■ Tu objetivo
Actualiza los registros desde el comienzo hasta la línea que contiene "Click bookmark icon", incluida, sustituyendo "GUI agent" por "UI agent" y sin cambiar nada más. Devuelve solo esas líneas.

■ Datos de entrada
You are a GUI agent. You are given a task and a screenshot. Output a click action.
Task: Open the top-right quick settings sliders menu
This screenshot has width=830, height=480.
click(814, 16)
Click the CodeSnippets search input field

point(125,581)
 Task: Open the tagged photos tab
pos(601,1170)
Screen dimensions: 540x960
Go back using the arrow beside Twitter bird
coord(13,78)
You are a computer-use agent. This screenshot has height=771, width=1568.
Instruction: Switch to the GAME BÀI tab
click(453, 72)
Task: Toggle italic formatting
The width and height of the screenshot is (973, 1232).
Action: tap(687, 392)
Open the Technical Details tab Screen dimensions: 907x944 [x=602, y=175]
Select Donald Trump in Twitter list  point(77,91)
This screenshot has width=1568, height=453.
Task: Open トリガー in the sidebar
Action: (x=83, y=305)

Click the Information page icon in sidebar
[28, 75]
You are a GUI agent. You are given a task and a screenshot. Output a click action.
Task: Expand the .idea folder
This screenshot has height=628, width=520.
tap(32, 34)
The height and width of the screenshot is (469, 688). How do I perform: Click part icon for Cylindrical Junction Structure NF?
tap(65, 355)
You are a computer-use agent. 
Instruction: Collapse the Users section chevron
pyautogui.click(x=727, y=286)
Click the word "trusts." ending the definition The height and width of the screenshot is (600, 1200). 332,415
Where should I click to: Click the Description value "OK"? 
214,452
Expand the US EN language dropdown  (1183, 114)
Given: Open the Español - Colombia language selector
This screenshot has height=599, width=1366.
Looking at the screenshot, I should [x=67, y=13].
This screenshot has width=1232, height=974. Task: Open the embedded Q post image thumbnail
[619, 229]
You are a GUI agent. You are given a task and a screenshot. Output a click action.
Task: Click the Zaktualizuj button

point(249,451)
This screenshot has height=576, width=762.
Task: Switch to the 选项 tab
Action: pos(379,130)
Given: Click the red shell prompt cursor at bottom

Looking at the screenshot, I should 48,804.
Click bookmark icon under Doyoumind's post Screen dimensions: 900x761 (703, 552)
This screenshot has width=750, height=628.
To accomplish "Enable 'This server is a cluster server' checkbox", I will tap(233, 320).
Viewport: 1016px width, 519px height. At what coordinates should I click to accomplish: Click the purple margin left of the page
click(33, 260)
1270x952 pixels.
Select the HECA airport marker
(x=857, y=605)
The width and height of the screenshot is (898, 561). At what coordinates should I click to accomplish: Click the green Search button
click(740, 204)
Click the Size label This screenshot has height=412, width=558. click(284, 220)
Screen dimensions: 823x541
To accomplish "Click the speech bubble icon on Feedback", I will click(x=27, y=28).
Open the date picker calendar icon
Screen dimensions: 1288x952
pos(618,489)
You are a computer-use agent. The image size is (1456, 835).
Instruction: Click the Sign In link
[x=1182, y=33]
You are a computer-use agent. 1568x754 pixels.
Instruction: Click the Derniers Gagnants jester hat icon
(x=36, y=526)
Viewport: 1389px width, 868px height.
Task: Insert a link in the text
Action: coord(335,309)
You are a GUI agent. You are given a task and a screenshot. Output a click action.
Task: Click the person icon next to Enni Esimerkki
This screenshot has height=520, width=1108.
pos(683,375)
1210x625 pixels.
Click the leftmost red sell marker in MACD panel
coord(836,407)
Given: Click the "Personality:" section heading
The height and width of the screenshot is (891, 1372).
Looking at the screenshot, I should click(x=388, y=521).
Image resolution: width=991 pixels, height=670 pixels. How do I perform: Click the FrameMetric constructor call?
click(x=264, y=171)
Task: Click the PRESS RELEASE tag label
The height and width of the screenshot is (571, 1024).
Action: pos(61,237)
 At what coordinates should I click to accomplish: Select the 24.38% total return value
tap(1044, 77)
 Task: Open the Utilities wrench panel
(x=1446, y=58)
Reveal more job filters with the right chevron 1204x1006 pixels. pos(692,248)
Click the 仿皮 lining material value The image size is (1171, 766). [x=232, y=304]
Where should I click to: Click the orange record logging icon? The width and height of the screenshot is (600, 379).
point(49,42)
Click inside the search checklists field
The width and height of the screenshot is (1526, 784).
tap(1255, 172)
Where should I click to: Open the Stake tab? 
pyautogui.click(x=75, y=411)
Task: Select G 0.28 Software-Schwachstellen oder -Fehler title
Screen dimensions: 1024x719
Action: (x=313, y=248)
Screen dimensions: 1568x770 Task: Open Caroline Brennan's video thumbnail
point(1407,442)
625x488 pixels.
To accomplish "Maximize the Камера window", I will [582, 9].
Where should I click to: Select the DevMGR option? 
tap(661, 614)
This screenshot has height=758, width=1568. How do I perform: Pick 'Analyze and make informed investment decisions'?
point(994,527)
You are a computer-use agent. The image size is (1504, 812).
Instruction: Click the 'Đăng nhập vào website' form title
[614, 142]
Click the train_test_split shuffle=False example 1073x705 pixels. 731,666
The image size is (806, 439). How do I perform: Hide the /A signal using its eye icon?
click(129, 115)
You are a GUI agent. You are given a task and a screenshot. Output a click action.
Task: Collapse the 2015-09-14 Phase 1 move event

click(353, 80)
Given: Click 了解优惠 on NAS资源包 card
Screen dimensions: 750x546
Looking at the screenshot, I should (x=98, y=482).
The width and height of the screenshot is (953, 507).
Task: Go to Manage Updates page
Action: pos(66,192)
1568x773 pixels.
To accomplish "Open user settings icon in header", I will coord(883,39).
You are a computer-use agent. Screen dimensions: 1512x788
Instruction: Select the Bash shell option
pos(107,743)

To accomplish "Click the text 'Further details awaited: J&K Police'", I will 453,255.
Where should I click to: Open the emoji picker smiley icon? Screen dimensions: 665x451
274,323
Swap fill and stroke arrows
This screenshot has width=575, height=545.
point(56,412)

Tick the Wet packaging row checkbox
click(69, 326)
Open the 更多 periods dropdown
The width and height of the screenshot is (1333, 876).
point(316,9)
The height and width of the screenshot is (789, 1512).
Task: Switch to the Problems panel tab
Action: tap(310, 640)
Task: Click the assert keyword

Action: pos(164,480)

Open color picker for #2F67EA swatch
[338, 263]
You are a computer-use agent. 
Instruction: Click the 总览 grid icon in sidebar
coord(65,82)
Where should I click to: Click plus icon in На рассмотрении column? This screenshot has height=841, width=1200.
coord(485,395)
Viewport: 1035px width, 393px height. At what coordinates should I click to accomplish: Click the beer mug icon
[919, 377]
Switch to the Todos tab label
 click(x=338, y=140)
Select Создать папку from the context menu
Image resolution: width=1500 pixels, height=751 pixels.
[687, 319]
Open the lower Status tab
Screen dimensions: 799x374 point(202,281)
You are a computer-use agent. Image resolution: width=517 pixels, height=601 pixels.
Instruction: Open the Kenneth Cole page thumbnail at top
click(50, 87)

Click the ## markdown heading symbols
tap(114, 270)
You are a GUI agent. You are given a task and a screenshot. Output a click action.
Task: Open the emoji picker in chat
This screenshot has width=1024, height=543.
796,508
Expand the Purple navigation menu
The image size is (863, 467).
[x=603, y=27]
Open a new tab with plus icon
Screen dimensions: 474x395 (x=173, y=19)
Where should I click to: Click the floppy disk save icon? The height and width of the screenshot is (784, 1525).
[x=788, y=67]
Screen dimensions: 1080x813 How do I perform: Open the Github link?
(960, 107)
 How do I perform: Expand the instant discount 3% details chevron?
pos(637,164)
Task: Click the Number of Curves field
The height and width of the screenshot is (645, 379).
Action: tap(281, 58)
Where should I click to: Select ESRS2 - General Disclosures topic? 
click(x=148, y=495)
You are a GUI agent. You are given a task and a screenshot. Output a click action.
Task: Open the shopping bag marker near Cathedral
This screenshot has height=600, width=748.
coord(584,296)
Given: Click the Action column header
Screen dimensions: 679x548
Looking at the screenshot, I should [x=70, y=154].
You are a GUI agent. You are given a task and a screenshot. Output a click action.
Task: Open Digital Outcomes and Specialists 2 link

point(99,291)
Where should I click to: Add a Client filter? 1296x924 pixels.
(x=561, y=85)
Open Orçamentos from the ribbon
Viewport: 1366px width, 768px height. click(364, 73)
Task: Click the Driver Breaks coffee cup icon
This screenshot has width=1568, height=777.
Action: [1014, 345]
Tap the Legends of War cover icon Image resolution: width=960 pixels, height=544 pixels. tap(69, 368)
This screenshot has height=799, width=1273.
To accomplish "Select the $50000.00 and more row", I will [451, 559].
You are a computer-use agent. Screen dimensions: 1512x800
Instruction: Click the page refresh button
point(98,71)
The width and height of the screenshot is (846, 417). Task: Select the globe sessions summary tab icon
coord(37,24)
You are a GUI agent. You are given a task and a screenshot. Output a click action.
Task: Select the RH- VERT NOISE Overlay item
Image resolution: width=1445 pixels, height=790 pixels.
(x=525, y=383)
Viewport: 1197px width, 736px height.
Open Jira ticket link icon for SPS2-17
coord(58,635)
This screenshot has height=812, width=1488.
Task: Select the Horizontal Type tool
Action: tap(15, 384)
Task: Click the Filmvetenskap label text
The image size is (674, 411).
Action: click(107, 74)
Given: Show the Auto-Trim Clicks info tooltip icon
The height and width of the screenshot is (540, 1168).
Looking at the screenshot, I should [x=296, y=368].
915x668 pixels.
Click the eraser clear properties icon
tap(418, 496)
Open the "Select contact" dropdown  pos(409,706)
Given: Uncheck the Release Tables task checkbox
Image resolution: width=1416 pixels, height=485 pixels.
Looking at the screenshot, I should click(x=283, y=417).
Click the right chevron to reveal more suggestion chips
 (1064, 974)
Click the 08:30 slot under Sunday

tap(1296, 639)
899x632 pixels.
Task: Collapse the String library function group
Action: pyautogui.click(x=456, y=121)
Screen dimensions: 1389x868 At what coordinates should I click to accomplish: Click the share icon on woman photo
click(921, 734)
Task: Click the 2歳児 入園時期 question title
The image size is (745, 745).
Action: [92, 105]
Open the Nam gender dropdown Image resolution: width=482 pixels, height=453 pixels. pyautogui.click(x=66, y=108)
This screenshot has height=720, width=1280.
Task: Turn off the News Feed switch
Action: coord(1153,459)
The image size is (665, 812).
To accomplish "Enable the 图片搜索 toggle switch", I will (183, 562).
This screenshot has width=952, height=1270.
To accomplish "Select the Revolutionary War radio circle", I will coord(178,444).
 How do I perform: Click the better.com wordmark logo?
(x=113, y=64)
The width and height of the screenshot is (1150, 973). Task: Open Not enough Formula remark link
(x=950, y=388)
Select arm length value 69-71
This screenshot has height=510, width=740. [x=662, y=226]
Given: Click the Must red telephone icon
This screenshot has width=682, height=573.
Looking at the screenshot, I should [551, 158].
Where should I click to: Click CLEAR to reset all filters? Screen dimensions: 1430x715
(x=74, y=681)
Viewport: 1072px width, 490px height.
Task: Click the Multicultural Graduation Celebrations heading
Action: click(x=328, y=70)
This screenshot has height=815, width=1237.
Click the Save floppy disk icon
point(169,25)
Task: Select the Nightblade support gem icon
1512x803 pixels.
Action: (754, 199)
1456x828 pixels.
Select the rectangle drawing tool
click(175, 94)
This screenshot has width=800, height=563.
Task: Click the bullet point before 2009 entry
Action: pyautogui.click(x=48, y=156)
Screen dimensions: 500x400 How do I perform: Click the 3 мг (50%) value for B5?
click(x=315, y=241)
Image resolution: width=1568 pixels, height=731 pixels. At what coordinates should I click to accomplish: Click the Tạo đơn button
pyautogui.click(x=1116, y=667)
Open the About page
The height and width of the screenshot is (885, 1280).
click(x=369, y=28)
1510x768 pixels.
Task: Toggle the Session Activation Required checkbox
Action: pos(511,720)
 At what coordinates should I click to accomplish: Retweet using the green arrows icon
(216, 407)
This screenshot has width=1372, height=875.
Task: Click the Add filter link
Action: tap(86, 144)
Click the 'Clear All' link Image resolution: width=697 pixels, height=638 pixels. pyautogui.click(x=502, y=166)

■ Solución propuesta
You are a UI agent. You are given a task and a screenshot. Output a click action.
Task: Open the top-right quick settings sliders menu
This screenshot has width=830, height=480.
click(814, 16)
Click the CodeSnippets search input field

point(125,581)
 Task: Open the tagged photos tab
pos(601,1170)
Screen dimensions: 540x960
Go back using the arrow beside Twitter bird
coord(13,78)
You are a computer-use agent. This screenshot has height=771, width=1568.
Instruction: Switch to the GAME BÀI tab
click(453, 72)
Task: Toggle italic formatting
The width and height of the screenshot is (973, 1232).
Action: tap(687, 392)
Open the Technical Details tab Screen dimensions: 907x944 [x=602, y=175]
Select Donald Trump in Twitter list  point(77,91)
This screenshot has width=1568, height=453.
Task: Open トリガー in the sidebar
Action: (x=83, y=305)

Click the Information page icon in sidebar
[28, 75]
You are a UI agent. You are given a task and a screenshot. Output a click action.
Task: Expand the .idea folder
This screenshot has height=628, width=520.
tap(32, 34)
The height and width of the screenshot is (469, 688). How do I perform: Click part icon for Cylindrical Junction Structure NF?
tap(65, 355)
You are a computer-use agent. 
Instruction: Collapse the Users section chevron
pyautogui.click(x=727, y=286)
Click the word "trusts." ending the definition The height and width of the screenshot is (600, 1200). 332,415
Where should I click to: Click the Description value "OK"? 
214,452
Expand the US EN language dropdown  (1183, 114)
Given: Open the Español - Colombia language selector
This screenshot has height=599, width=1366.
Looking at the screenshot, I should [x=67, y=13].
This screenshot has width=1232, height=974. Task: Open the embedded Q post image thumbnail
[619, 229]
You are a UI agent. You are given a task and a screenshot. Output a click action.
Task: Click the Zaktualizuj button

point(249,451)
This screenshot has height=576, width=762.
Task: Switch to the 选项 tab
Action: pos(379,130)
Given: Click the red shell prompt cursor at bottom

Looking at the screenshot, I should 48,804.
Click bookmark icon under Doyoumind's post Screen dimensions: 900x761 (703, 552)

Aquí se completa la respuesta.